## Data excerpts
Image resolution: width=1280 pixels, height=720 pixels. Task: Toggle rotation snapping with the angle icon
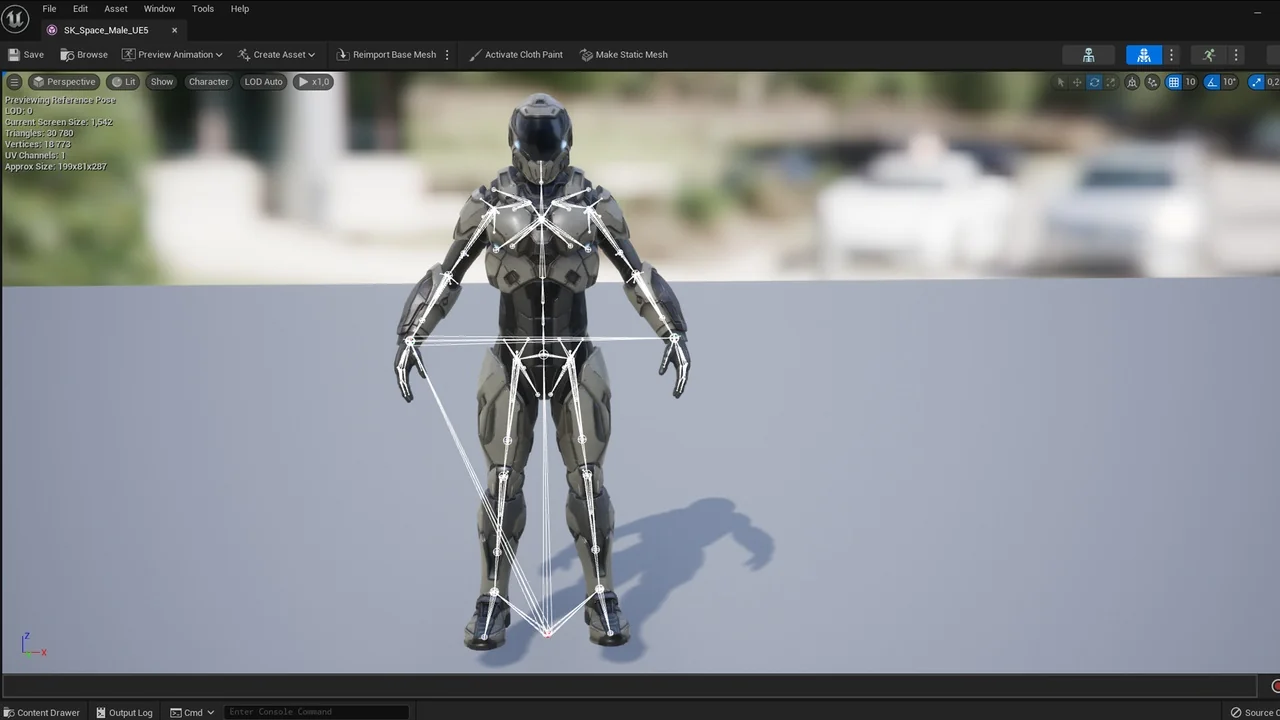1211,82

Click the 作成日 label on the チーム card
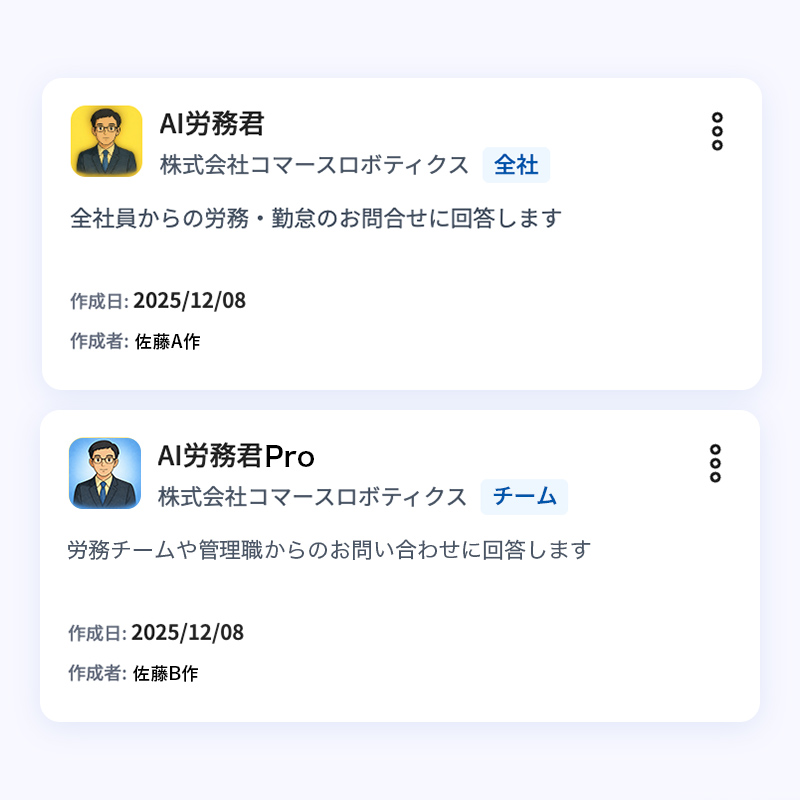pyautogui.click(x=96, y=634)
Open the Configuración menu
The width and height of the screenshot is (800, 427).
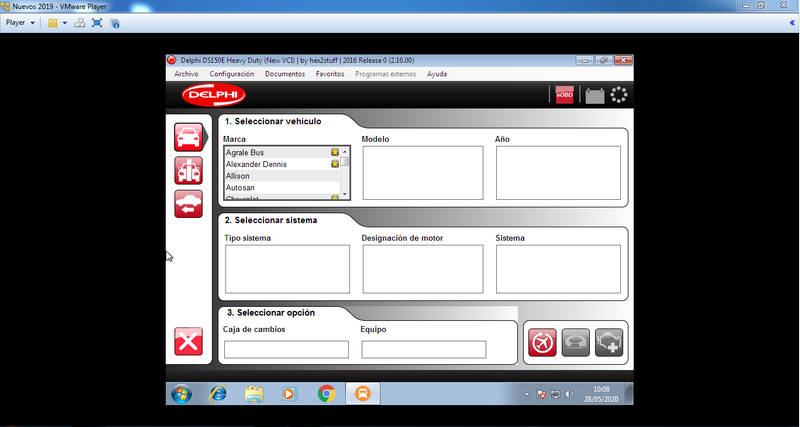point(232,74)
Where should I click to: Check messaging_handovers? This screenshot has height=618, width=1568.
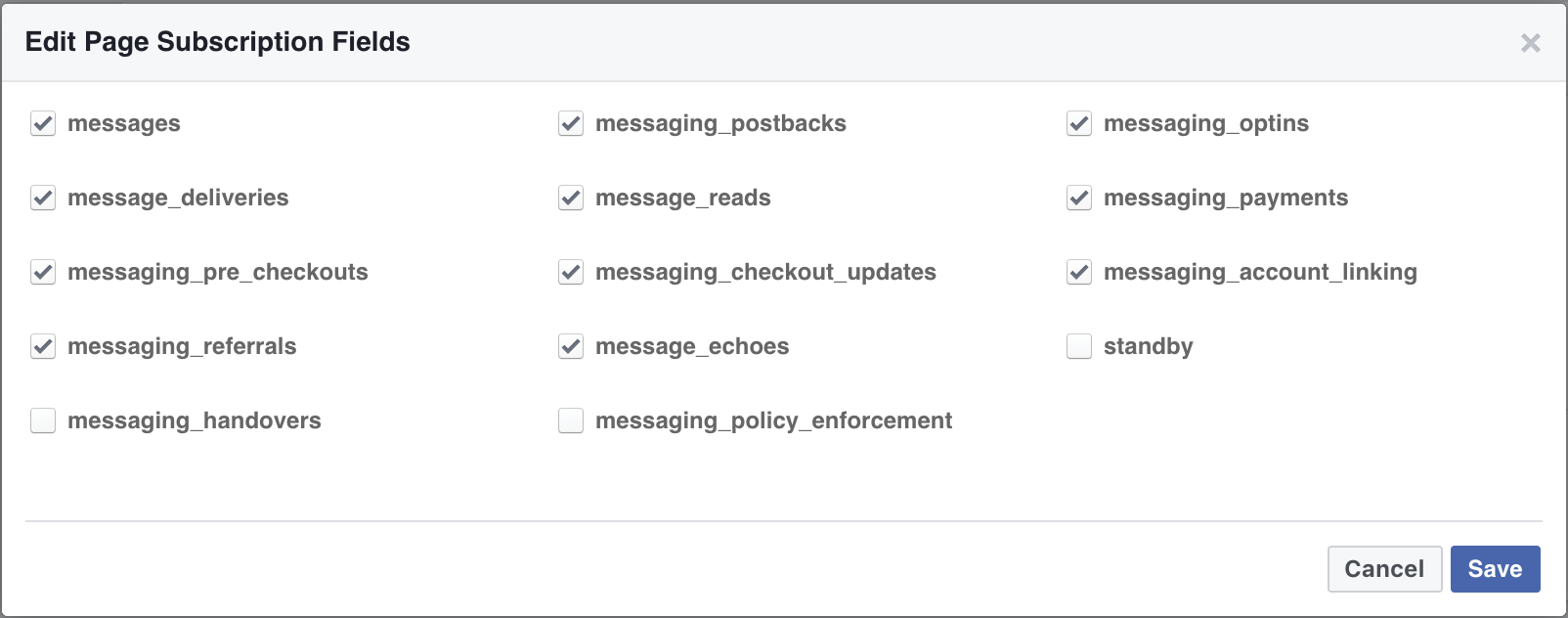(43, 420)
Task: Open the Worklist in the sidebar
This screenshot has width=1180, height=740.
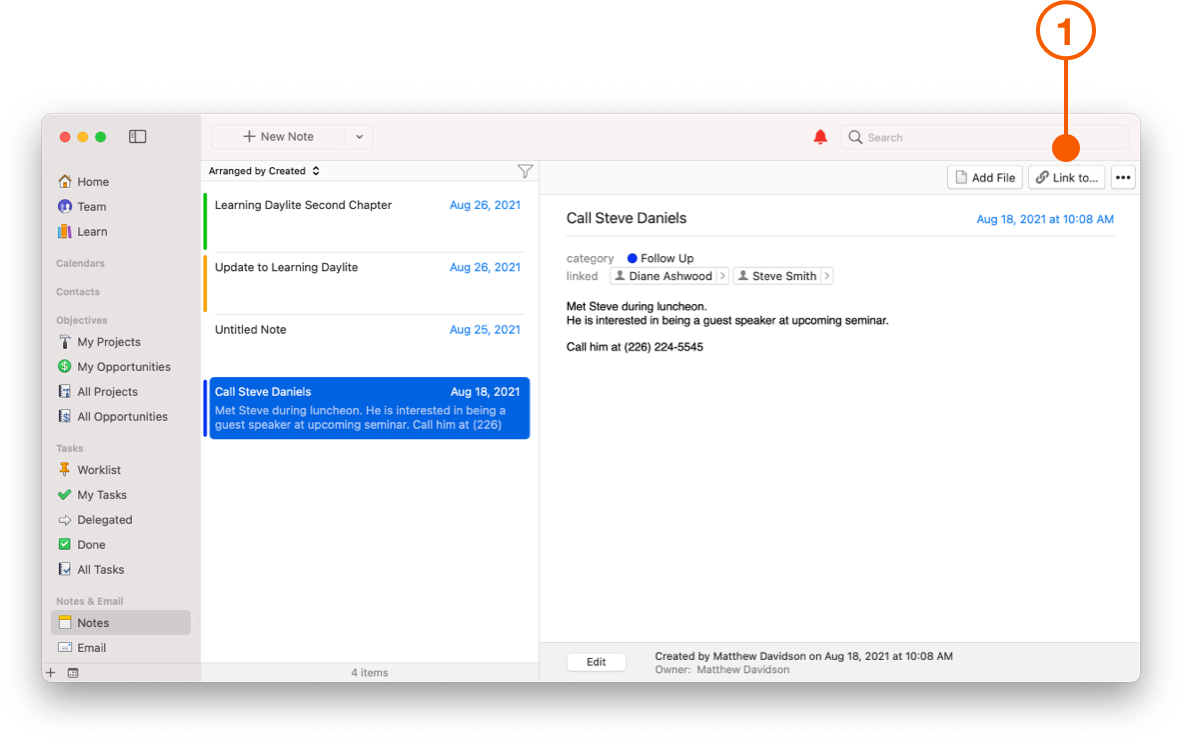Action: [x=98, y=469]
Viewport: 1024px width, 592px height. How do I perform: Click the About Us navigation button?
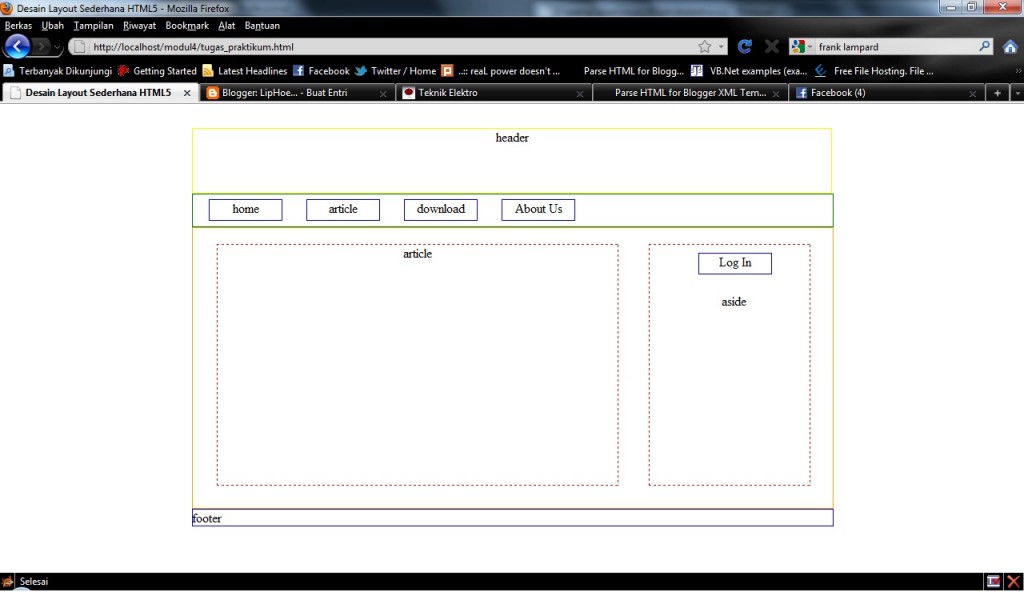(x=537, y=209)
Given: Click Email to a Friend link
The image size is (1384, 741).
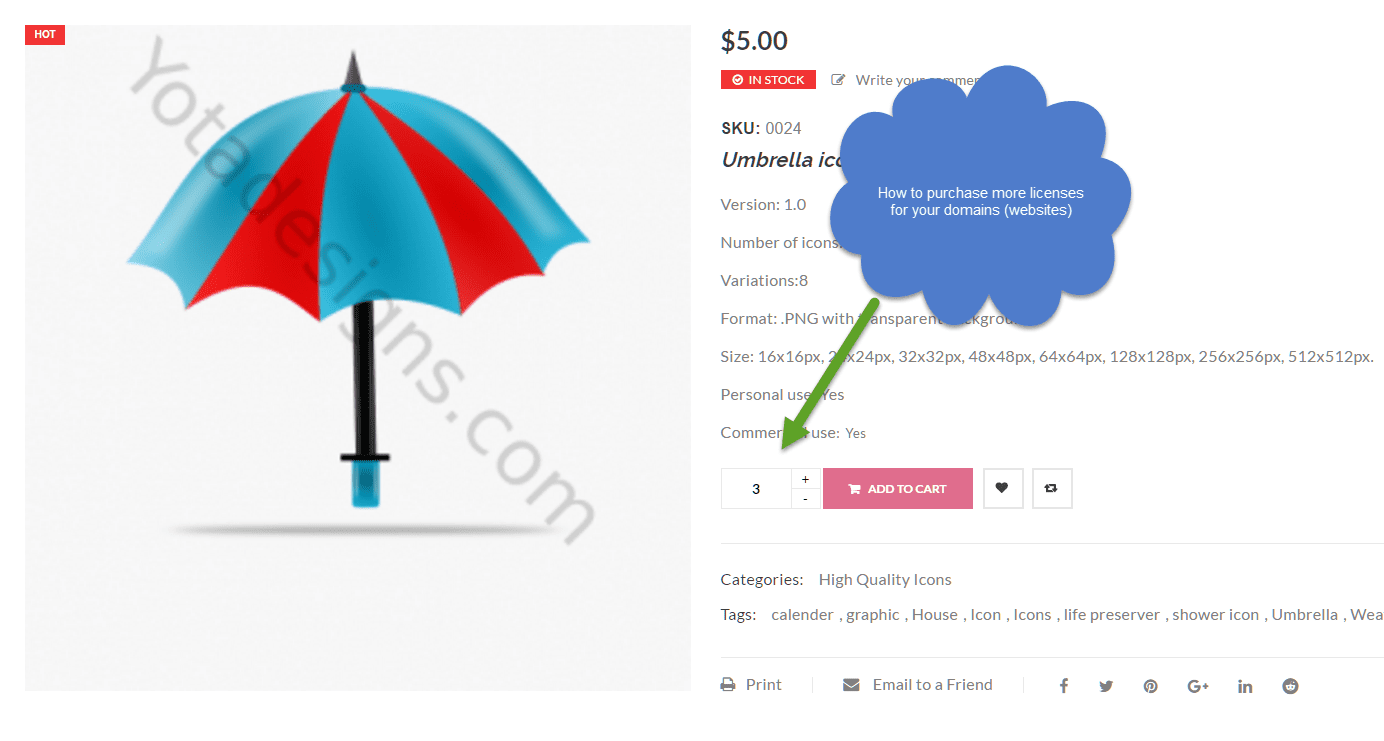Looking at the screenshot, I should tap(918, 685).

## WHAT YOU NEED TO DO
Please go through each line of the data and count those that contain the string "Open"; give that number alone.

## REPLY TO THE TASK
2